Saved entries:

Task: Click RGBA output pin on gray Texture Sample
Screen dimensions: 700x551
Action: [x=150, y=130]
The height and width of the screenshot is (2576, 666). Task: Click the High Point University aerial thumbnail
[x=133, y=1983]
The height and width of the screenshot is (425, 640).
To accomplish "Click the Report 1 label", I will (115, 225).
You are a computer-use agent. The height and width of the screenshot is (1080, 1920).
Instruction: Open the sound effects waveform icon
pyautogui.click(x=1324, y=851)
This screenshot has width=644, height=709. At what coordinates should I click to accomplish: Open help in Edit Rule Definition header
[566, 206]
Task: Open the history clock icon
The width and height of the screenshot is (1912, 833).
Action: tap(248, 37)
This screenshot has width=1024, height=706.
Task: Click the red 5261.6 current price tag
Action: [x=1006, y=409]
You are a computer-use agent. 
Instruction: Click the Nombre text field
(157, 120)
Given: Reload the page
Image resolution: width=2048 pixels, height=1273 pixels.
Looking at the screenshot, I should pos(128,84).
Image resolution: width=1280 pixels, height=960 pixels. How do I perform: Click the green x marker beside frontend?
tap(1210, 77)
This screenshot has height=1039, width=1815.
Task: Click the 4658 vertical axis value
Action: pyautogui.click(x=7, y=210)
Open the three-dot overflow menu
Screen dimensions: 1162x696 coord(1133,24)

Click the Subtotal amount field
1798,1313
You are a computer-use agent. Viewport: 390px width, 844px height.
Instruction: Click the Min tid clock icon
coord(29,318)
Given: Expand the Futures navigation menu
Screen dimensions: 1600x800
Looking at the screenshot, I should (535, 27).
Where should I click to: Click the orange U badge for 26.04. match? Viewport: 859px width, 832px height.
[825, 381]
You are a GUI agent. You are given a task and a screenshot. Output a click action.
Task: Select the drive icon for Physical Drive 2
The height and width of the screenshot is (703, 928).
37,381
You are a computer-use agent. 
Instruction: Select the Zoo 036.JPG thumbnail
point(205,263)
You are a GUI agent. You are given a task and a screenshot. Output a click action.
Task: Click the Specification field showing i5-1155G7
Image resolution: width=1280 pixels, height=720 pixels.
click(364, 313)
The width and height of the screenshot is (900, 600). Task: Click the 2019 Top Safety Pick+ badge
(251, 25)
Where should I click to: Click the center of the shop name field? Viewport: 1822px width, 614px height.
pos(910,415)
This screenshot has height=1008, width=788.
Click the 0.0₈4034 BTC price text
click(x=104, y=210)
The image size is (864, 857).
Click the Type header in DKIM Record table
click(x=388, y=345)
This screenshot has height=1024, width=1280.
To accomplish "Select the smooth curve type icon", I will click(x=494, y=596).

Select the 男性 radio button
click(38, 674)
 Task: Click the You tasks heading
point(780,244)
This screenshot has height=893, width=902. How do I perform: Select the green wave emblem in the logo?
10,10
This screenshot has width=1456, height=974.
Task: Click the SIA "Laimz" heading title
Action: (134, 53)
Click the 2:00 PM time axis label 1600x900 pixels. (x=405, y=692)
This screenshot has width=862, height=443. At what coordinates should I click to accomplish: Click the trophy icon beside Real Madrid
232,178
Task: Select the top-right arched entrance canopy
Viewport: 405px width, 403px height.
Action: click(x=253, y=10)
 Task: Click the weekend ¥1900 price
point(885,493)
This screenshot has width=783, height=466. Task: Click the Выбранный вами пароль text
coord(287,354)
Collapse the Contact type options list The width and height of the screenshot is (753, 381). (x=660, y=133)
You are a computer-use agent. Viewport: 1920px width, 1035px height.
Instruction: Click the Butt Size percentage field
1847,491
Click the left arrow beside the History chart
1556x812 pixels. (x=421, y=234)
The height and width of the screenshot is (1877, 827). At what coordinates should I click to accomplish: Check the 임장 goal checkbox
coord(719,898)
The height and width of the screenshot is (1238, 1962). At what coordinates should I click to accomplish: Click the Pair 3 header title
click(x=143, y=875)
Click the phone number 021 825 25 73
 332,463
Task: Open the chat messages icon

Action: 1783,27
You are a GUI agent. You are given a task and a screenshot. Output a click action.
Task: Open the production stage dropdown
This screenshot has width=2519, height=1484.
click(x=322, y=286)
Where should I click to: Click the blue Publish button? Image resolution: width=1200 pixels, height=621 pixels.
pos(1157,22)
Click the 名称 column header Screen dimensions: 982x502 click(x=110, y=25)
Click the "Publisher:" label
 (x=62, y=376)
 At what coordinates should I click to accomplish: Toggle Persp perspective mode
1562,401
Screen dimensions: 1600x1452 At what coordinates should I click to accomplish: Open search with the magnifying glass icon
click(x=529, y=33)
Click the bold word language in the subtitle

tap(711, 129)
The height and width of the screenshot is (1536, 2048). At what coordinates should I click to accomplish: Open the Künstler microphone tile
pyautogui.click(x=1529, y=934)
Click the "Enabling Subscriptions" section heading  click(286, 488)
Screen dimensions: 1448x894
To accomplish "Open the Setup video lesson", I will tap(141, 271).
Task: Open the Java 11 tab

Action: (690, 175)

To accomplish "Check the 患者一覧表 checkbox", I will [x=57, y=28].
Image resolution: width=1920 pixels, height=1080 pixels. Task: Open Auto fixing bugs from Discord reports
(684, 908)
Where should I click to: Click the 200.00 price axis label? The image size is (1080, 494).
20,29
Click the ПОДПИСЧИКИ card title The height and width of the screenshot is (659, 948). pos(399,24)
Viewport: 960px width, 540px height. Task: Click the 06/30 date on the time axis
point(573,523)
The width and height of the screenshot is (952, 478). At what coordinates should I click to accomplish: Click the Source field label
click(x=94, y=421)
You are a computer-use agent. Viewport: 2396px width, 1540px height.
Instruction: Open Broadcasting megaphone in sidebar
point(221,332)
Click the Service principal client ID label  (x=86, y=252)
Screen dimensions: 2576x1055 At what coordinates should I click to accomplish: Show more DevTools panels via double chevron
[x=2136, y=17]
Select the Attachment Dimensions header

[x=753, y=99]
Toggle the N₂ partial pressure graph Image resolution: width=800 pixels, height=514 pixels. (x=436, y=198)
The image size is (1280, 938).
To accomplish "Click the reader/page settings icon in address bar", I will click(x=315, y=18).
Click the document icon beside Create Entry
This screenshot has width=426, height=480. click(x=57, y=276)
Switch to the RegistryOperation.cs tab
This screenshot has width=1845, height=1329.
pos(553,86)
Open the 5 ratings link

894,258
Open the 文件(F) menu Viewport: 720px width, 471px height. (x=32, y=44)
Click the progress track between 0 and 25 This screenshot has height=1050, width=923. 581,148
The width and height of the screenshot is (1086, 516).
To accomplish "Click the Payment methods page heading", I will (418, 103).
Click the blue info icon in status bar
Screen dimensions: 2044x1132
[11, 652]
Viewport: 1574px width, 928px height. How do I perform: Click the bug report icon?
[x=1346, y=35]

(What to do): Reproduce all of the lines above, replacing every occurrence of "computer-use agent" with "desktop assistant" and leaving everything else unchanged.

(Task output):
Task: Click RGBA output pin on gray Texture Sample
Screen dimensions: 700x551
Action: [x=150, y=130]
The height and width of the screenshot is (2576, 666). Task: Click the High Point University aerial thumbnail
[x=133, y=1983]
The height and width of the screenshot is (425, 640).
To accomplish "Click the Report 1 label", I will (115, 225).
You are a desktop assistant. The height and width of the screenshot is (1080, 1920).
Instruction: Open the sound effects waveform icon
pyautogui.click(x=1324, y=851)
This screenshot has width=644, height=709. At what coordinates should I click to accomplish: Open help in Edit Rule Definition header
[566, 206]
Task: Open the history clock icon
The width and height of the screenshot is (1912, 833).
Action: tap(248, 37)
This screenshot has width=1024, height=706.
Task: Click the red 5261.6 current price tag
Action: [x=1006, y=409]
You are a desktop assistant. 
Instruction: Click the Nombre text field
(157, 120)
Given: Reload the page
Image resolution: width=2048 pixels, height=1273 pixels.
Looking at the screenshot, I should pos(128,84).
Image resolution: width=1280 pixels, height=960 pixels. How do I perform: Click the green x marker beside frontend?
tap(1210, 77)
This screenshot has height=1039, width=1815.
Task: Click the 4658 vertical axis value
Action: pyautogui.click(x=7, y=210)
Open the three-dot overflow menu
Screen dimensions: 1162x696 coord(1133,24)

Click the Subtotal amount field
1798,1313
You are a desktop assistant. Viewport: 390px width, 844px height.
Instruction: Click the Min tid clock icon
coord(29,318)
Given: Expand the Futures navigation menu
Screen dimensions: 1600x800
Looking at the screenshot, I should (535, 27).
Where should I click to: Click the orange U badge for 26.04. match? Viewport: 859px width, 832px height.
[825, 381]
You are a GUI agent. You are given a task and a screenshot. Output a click action.
Task: Select the drive icon for Physical Drive 2
The height and width of the screenshot is (703, 928).
37,381
You are a desktop assistant. 
Instruction: Select the Zoo 036.JPG thumbnail
point(205,263)
You are a GUI agent. You are given a task and a screenshot. Output a click action.
Task: Click the Specification field showing i5-1155G7
Image resolution: width=1280 pixels, height=720 pixels.
click(364, 313)
The width and height of the screenshot is (900, 600). Task: Click the 2019 Top Safety Pick+ badge
(251, 25)
Where should I click to: Click the center of the shop name field? Viewport: 1822px width, 614px height.
pos(910,415)
This screenshot has height=1008, width=788.
Click the 0.0₈4034 BTC price text
click(x=104, y=210)
The image size is (864, 857).
Click the Type header in DKIM Record table
click(x=388, y=345)
This screenshot has height=1024, width=1280.
To accomplish "Select the smooth curve type icon", I will click(x=494, y=596).

Select the 男性 radio button
click(38, 674)
 Task: Click the You tasks heading
point(780,244)
This screenshot has height=893, width=902. How do I perform: Select the green wave emblem in the logo?
10,10
This screenshot has width=1456, height=974.
Task: Click the SIA "Laimz" heading title
Action: (134, 53)
Click the 2:00 PM time axis label 1600x900 pixels. (x=405, y=692)
This screenshot has width=862, height=443. At what coordinates should I click to accomplish: Click the trophy icon beside Real Madrid
232,178
Task: Select the top-right arched entrance canopy
Viewport: 405px width, 403px height.
Action: click(x=253, y=10)
 Task: Click the weekend ¥1900 price
point(885,493)
This screenshot has width=783, height=466. Task: Click the Выбранный вами пароль text
coord(287,354)
Collapse the Contact type options list The width and height of the screenshot is (753, 381). (x=660, y=133)
You are a desktop assistant. Viewport: 1920px width, 1035px height.
Instruction: Click the Butt Size percentage field
1847,491
Click the left arrow beside the History chart
1556x812 pixels. (x=421, y=234)
The height and width of the screenshot is (1877, 827). At what coordinates should I click to accomplish: Check the 임장 goal checkbox
coord(719,898)
The height and width of the screenshot is (1238, 1962). At what coordinates should I click to accomplish: Click the Pair 3 header title
click(x=143, y=875)
Click the phone number 021 825 25 73
 332,463
Task: Open the chat messages icon

Action: 1783,27
You are a GUI agent. You are given a task and a screenshot. Output a click action.
Task: Open the production stage dropdown
This screenshot has width=2519, height=1484.
click(x=322, y=286)
Where should I click to: Click the blue Publish button? Image resolution: width=1200 pixels, height=621 pixels.
pos(1157,22)
Click the 名称 column header Screen dimensions: 982x502 click(x=110, y=25)
Click the "Publisher:" label
 (x=62, y=376)
 At what coordinates should I click to accomplish: Toggle Persp perspective mode
1562,401
Screen dimensions: 1600x1452 At what coordinates should I click to accomplish: Open search with the magnifying glass icon
click(x=529, y=33)
Click the bold word language in the subtitle

tap(711, 129)
The height and width of the screenshot is (1536, 2048). At what coordinates should I click to accomplish: Open the Künstler microphone tile
pyautogui.click(x=1529, y=934)
Click the "Enabling Subscriptions" section heading  click(286, 488)
Screen dimensions: 1448x894
To accomplish "Open the Setup video lesson", I will tap(141, 271).
Task: Open the Java 11 tab

Action: (690, 175)

To accomplish "Check the 患者一覧表 checkbox", I will [x=57, y=28].
Image resolution: width=1920 pixels, height=1080 pixels. Task: Open Auto fixing bugs from Discord reports
(684, 908)
Where should I click to: Click the 200.00 price axis label? The image size is (1080, 494).
20,29
Click the ПОДПИСЧИКИ card title The height and width of the screenshot is (659, 948). pos(399,24)
Viewport: 960px width, 540px height. Task: Click the 06/30 date on the time axis
point(573,523)
The width and height of the screenshot is (952, 478). At what coordinates should I click to accomplish: Click the Source field label
click(x=94, y=421)
You are a desktop assistant. Viewport: 2396px width, 1540px height.
Instruction: Open Broadcasting megaphone in sidebar
point(221,332)
Click the Service principal client ID label  (x=86, y=252)
Screen dimensions: 2576x1055 At what coordinates should I click to accomplish: Show more DevTools panels via double chevron
[x=2136, y=17]
Select the Attachment Dimensions header

[x=753, y=99]
Toggle the N₂ partial pressure graph Image resolution: width=800 pixels, height=514 pixels. (x=436, y=198)
The image size is (1280, 938).
To accomplish "Click the reader/page settings icon in address bar", I will click(x=315, y=18).
Click the document icon beside Create Entry
This screenshot has width=426, height=480. click(x=57, y=276)
Switch to the RegistryOperation.cs tab
This screenshot has width=1845, height=1329.
pos(553,86)
Open the 5 ratings link

894,258
Open the 文件(F) menu Viewport: 720px width, 471px height. (x=32, y=44)
Click the progress track between 0 and 25 This screenshot has height=1050, width=923. 581,148
The width and height of the screenshot is (1086, 516).
To accomplish "Click the Payment methods page heading", I will (418, 103).
Click the blue info icon in status bar
Screen dimensions: 2044x1132
[11, 652]
Viewport: 1574px width, 928px height. How do I perform: Click the bug report icon?
[x=1346, y=35]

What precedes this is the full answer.